Provided data:
_____

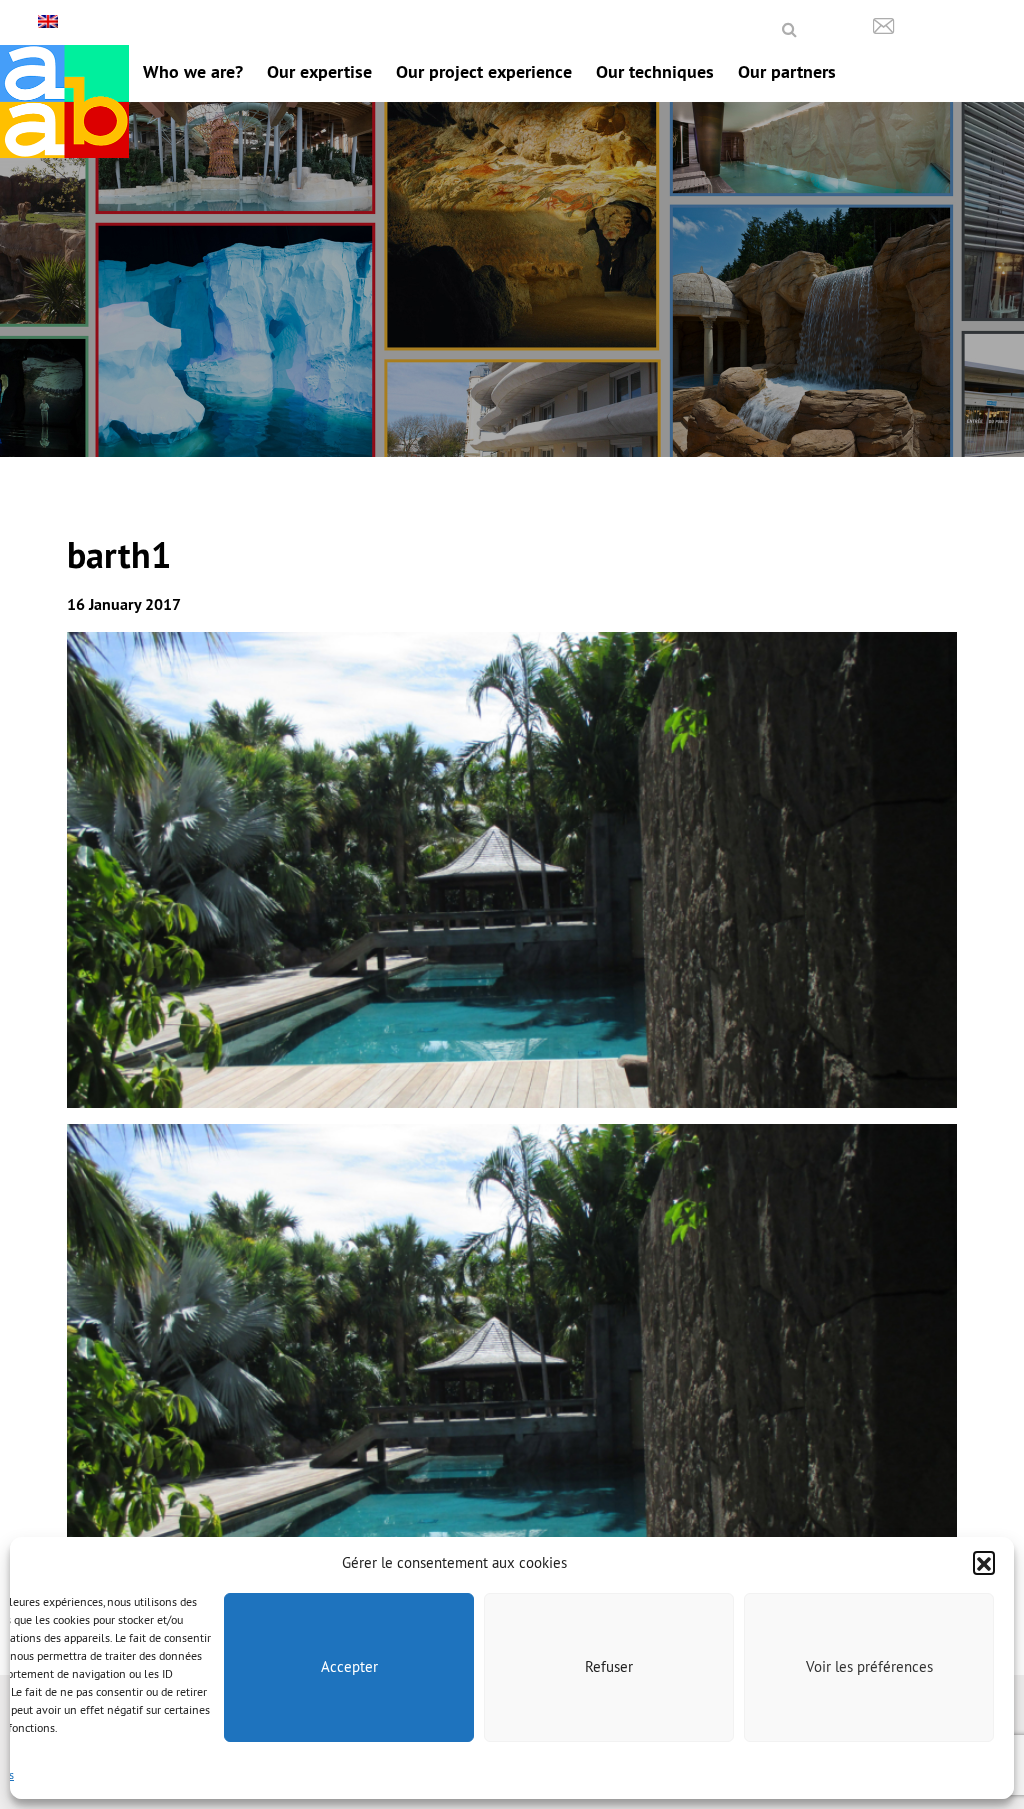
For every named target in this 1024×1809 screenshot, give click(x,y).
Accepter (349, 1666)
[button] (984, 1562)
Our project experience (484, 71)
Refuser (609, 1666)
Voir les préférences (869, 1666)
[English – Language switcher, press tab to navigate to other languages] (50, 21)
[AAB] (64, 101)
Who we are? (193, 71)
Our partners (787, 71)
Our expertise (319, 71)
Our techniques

_____

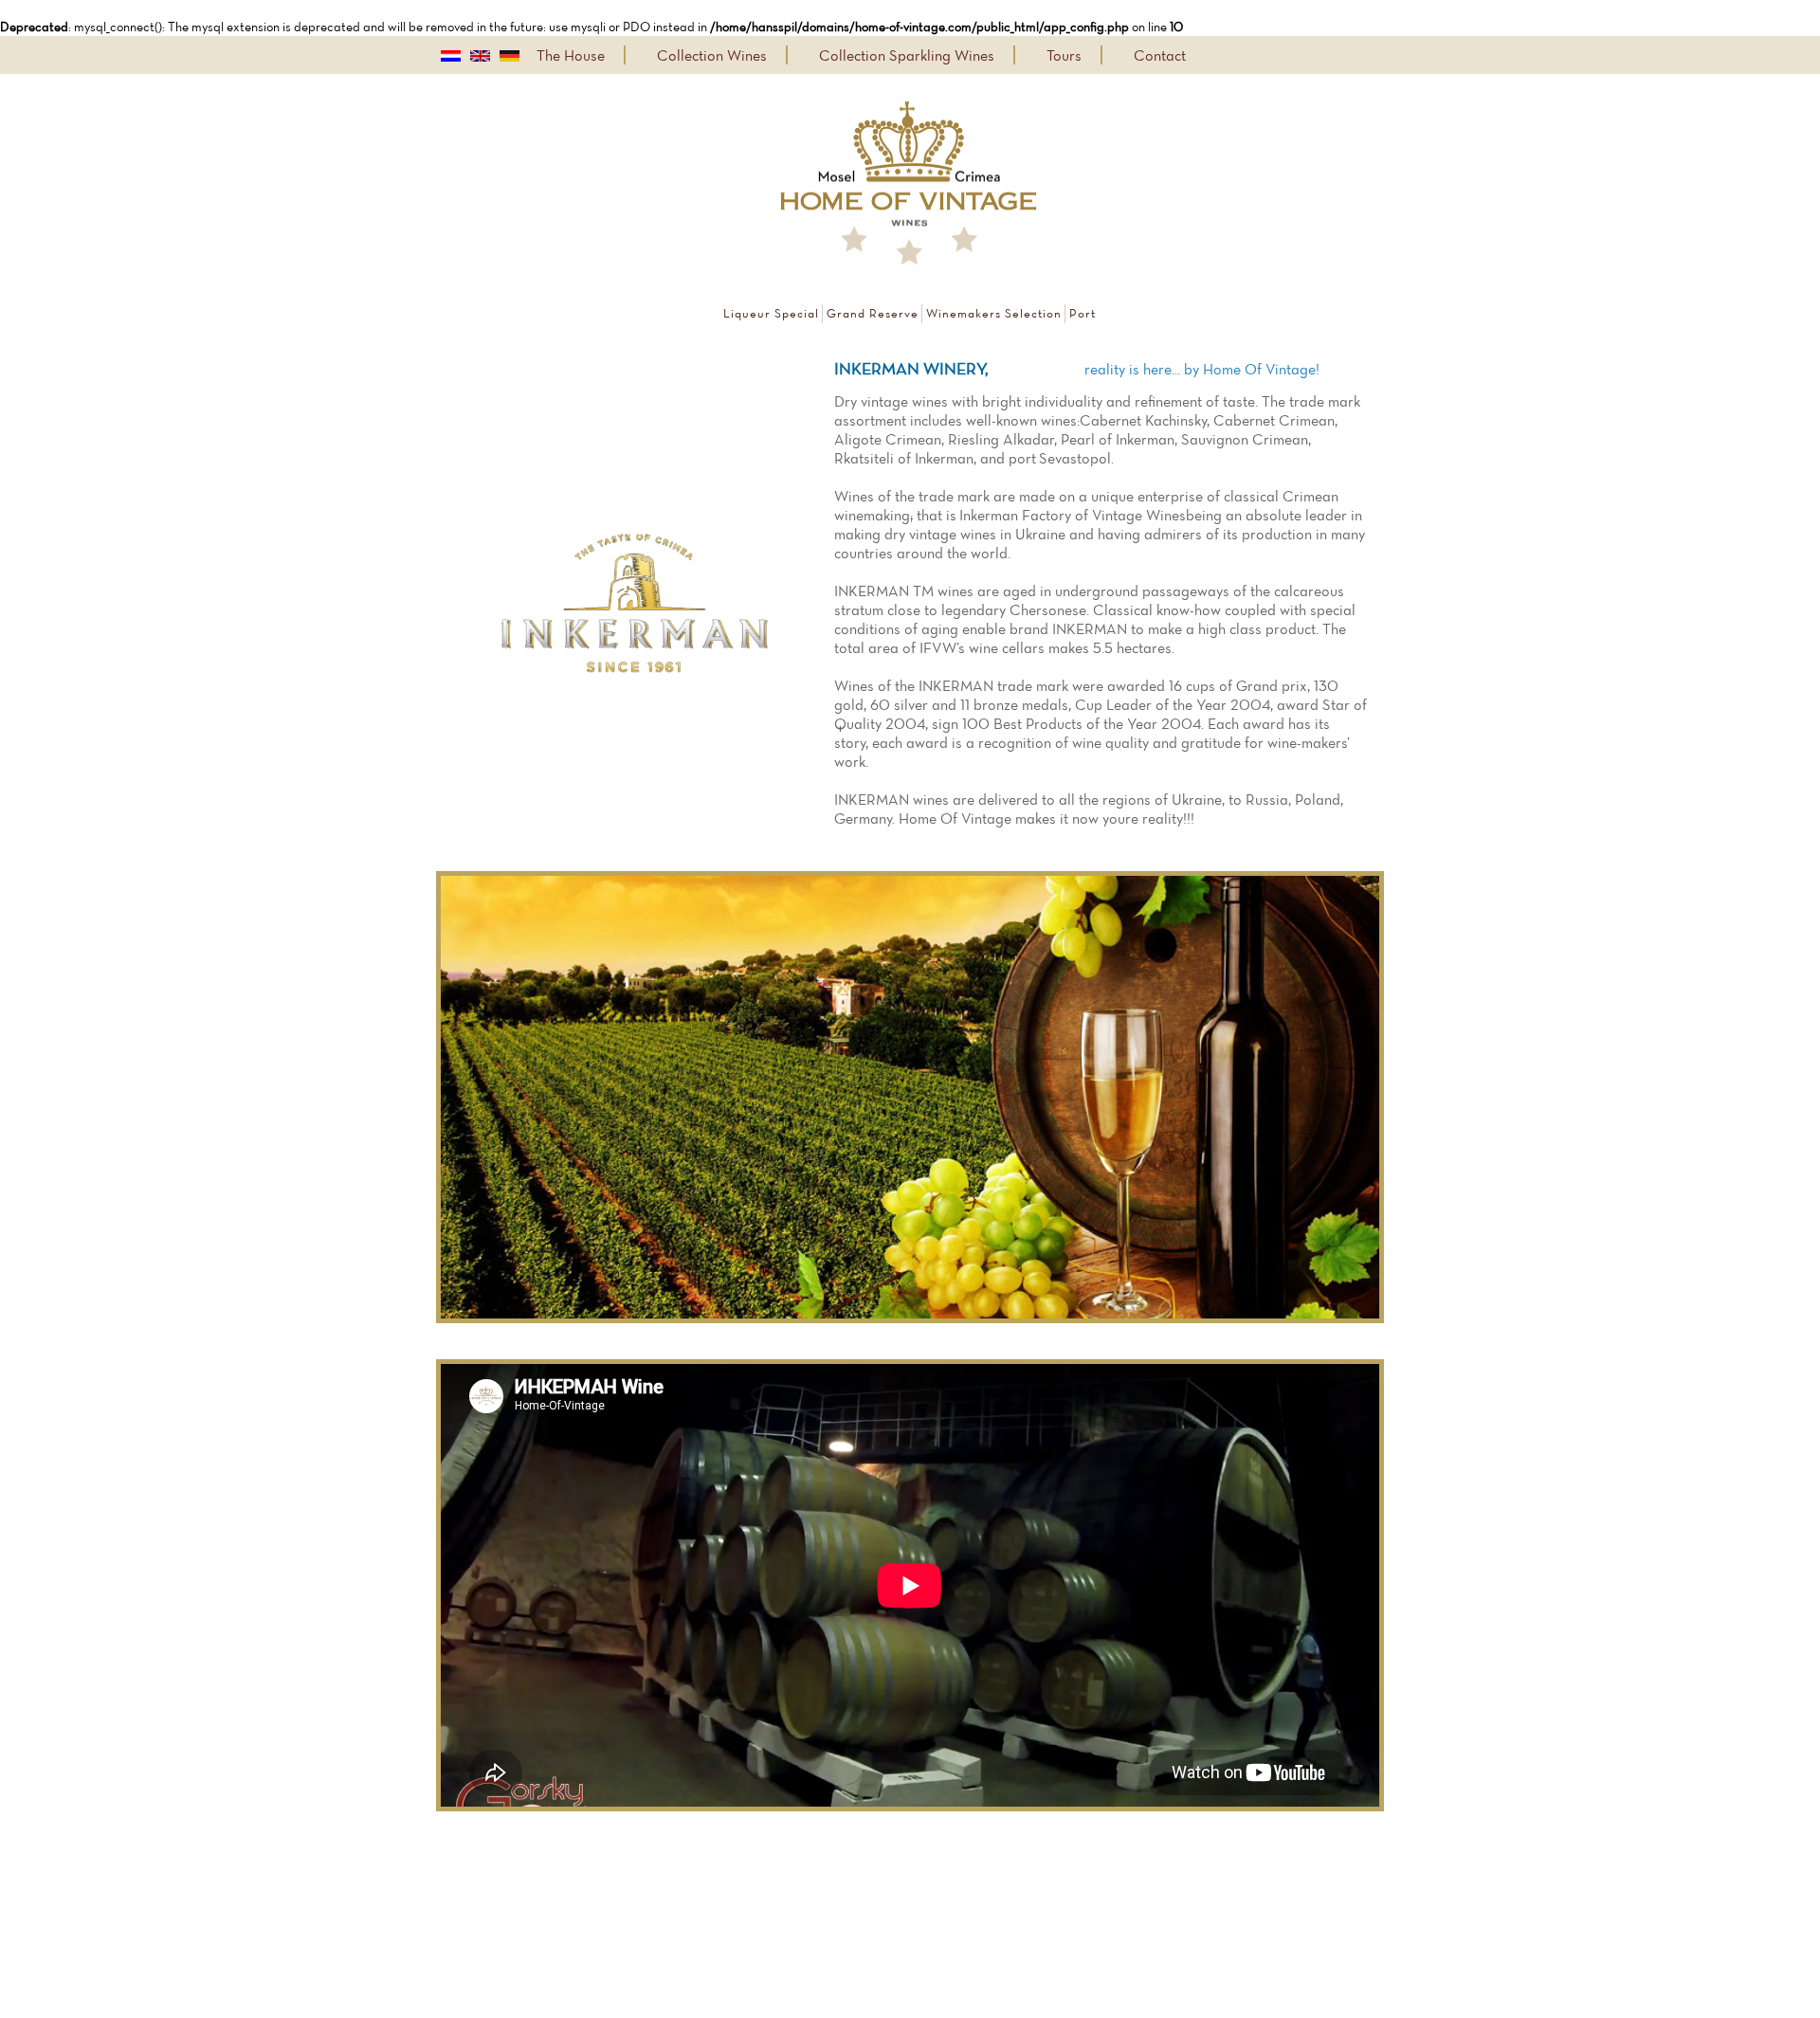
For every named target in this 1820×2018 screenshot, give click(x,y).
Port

_____

How to complete this task:
Within the data above, the lines from the one with "Refuser (609, 1666)" to the one with "Our techniques" must be repeated exactly; no other line belongs in the answer.

Solution to the problem:
Refuser (609, 1666)
Voir les préférences (869, 1666)
[English – Language switcher, press tab to navigate to other languages] (50, 21)
[AAB] (64, 101)
Who we are? (193, 71)
Our partners (787, 71)
Our expertise (319, 71)
Our techniques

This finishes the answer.